Ceux qui pratiquent l’arithmétique peuvent rapidement déceler l’absurdité de cette affirmation, qui implique bien évidemment que les États-Unis importeraient la quasi-totalité des produits manufacturés. Le problème est que, à moins de trouver des pays qui acceptent de nous livrer gratuitement leurs biens manufacturés, nous devons trouver quelque mécanisme permettant de régler nos importations.
Les partisans de la thèse de la fin de l’industrie affirment que nous y parviendrons grâce à l’exportation de services. C’est là que le calcul devient fort utile. Le volume des échanges de marchandises des États-Unis est d’environ trois fois et demie le volume de ses échanges de services. Si le déficit dans les échanges de produits devait continuer à croitre, nous aurions besoin d’un incroyable taux de croissance à la fois sur le volume et l’excédent dégagé par l’exportation des services afin de parvenir à équilibrer à peu près notre balance commerciale.
A titre d’exemple, si nous perdons la moitié de la production industrielle au cours des vingt prochaines années, et que l’importation de services continue à croître au même rythme que durant la décennie écoulée, nous devrions alors augmenter les exportations de services à un taux annuel moyen de près de 15% au cours des deux prochaines décennies si nous voulions atteindre l’équilibre de la balance commerciale en 2028.
Un taux de croissance annuel des exportations de services de 15% est environ le double de celui que nous avons connu au cours de la dernière décennie. Il faudrait être vraiment très créatif pour parvenir à expliquer comment on peut anticiper un doublement du taux de croissance des exportations de services sur une base durable.
Et cette idée devient encore plus invraisemblable lorsque l’on se livre à un examen plus approfondi des services que nous exportons. Le secteur le plus important est celui du tourisme, c’est à dire l’argent que dépensent les visiteurs étrangers aux États-Unis. Ce poste représente à lui seul près de 20% de nos exportations de services.
Il n’y a rien à reprocher au secteur d’activité du tourisme. Toutefois, l’idée que les travailleurs américains soient en quelque sorte trop instruits pour occuper des emplois de production industrielle, mais devraient à la place faire les lits, servir les tables, et nettoyer des toilettes pour les touristes étrangers, est quelque peu risible. Bien sûr, avec des institutions adaptées (par exemple des syndicats forts), ces emplois pourraient être bien rémunérés, mais il n’est visiblement pas évident qu’ils ne requièrent plus de compétences que ceux de l’industrie manufacturière.
La catégorie « autres transports » représente 10% des exportations de services. Ce poste comptabilise les frais pour le transport de marchandises et de services portuaires que les importateurs payent quand ils apportent leurs produits aux États-Unis. Ce service augmente lorsque nos importations en hausse. En fait, il correspond à de l’argent pris dans la poche des consommateurs, car ce coût est inclus dans le prix des marchandises importées.
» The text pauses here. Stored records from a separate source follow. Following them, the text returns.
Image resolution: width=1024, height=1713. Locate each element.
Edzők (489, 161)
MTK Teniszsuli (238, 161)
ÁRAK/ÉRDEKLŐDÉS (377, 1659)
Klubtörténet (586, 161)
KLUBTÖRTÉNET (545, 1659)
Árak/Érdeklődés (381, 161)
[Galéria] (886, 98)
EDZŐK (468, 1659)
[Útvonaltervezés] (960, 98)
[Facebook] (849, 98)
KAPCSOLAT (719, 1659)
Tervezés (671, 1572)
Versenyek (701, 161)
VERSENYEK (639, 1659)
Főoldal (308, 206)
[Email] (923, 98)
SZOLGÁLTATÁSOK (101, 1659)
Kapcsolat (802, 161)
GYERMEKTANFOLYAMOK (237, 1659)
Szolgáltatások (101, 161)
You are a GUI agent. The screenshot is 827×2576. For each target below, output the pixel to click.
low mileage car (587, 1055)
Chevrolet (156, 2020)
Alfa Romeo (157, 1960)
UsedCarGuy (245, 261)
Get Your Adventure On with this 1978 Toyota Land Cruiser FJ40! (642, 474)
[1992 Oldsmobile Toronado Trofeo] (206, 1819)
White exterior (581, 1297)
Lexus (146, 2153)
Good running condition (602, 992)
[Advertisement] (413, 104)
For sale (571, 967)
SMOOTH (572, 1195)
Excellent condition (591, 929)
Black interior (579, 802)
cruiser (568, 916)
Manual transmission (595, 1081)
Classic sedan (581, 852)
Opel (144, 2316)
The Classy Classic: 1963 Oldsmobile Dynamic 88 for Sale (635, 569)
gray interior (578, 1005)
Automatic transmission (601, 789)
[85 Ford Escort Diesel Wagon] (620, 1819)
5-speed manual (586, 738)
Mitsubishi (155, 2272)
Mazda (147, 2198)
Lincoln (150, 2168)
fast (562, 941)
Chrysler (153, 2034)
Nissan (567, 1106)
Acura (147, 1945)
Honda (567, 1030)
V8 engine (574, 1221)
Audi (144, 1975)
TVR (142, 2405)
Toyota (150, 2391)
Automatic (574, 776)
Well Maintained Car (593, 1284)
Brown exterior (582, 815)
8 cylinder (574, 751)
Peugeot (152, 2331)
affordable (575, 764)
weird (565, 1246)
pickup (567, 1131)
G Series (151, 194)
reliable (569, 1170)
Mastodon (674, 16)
Les redevances et droits de licence comptent pour 17% dans nos exportations de services. Il s’agit des redevances que nous obtenons des pays qui doivent les incorporer à leurs prix en raison du droit d’auteur et de la protection brevets. Il pourrait devenir de plus en plus difficile de percevoir ces redevances alors que l’extension d’Internet permet de copier et d’échanger instantanément et pour un coût nul de plus en plus plus de films, de logiciels et de musique. Il n’est pas évident que le reste du monde soit prêt à utiliser des techniques policières afin d’encaisser des recettes pour Microsoft et Disney. Dans cette équation, le sort des brevets sur les médicaments est encore plus douteux. Les pays en développement n’ont aucune envie de voir mourir leur population afin que Pfizer et Merck puissent collecter les importants bénéfices de leurs brevets sur les médicaments. Cette composante des exportations de services est donc susceptible de subir une pression considérable dans les années à venir.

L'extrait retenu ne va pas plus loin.